Challenges and perspective in computational modelling for fusion reactors
Location: CECAM-HQ-EPFL, Lausanne, Switzerland
Organisers
Fusion energy represents one of the most promising and sustainable options for providing mankind with a large-scale, carbon-free energy source [1]. However, achieving practical fusion requires addressing several critical challenges, with one of the key obstacles being the availability of suitable in-vessel plasma-facing materials (PFMs) capable of withstanding the severe operational conditions in fusion power plants [2]. PFMs must endure intense bombardment with 14.1 MeV neutrons and 1-100 eV plasma particles, along with fluctuating heat fluxes oscillating between MW/m2 and GW/m2, making their performance crucial for the overall success of fusion reactors.

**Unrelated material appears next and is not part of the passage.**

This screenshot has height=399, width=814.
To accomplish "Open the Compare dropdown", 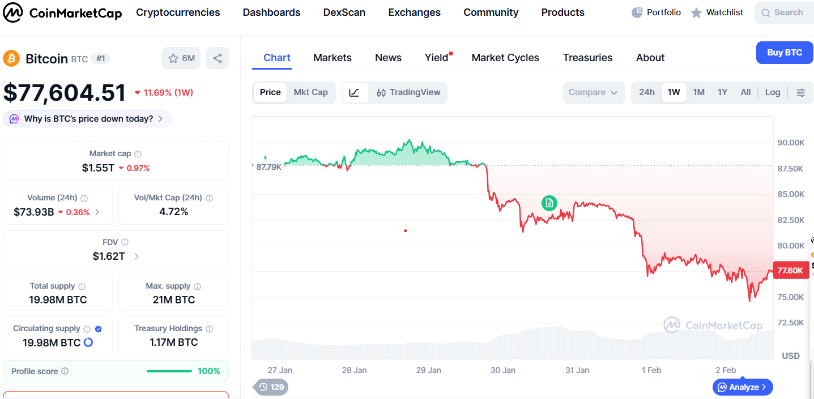I will (x=594, y=92).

One of the harshest regions in terms of heat fluxes is the divertor. The PFM designated to cover this role in ITER is tungsten (W) [3]. Despite its potential, the application of tungsten is not without limitations and its applicability in future tokamak-like reactors, such as DEMO, is still under debate [4,5]. It exhibits low recrystallization temperature and high ductile-brittle transition temperature, leading to increased brittleness and decreased thermal shock resistance and mechanical strength. Tungsten tiles also experience cracking, melting, and surface erosion during extreme events such as Edge Localized Modes. Furthermore, plasma-W interactions induce surface morphology changes, forming helium (He) bubbles and a fuzz layer, which can lead to spontaneous material melting, delamination, and decreased thermal properties. Neutron-induced damages and elemental transmutation affect both thermal and mechanical properties, while increase tritium retention in trapping sites.
Atomistic-level studies and Boltzmann plasma simulation play a key role in understanding and addressing these phenomena. However, both experimental and computational limitations have left many questions unanswered. The mechanisms underlying the generation of He bubbles and the fuzz layer resulting from interactions between tungsten, He, and hydrogen isotopes are yet to be fully elucidated [6]. Furthermore, neutron radiation damage significantly impacts these mechanisms, while the change in material composition due to elemental transmutation adds another layer of complexity. In the first wall blanked, tritium breeding materials face similar challenges, along with others, such as a good tritium release coupled with high mechanical integrity [7]. The only experimental facility able to evaluate PFM under operational conditions is ITER itself, which is expected to start the deuterium-tritium operation in 2035 [8]. Until then, first-principles calculations and modelling and simulation of plasma turbulence have the potential to play a key role in understanding PFM behavior under irradiation. Only with the recent advances in computational power and machine learning techniques a quasi-ab initio accuracy for MD simulations have become feasible for large-scale and long time-scale, which are essential for realistic modeling of PFMs' evolution, such as helium bubbles growth and its interaction with hydrogen isotopes and neutron-induced defects [9-12].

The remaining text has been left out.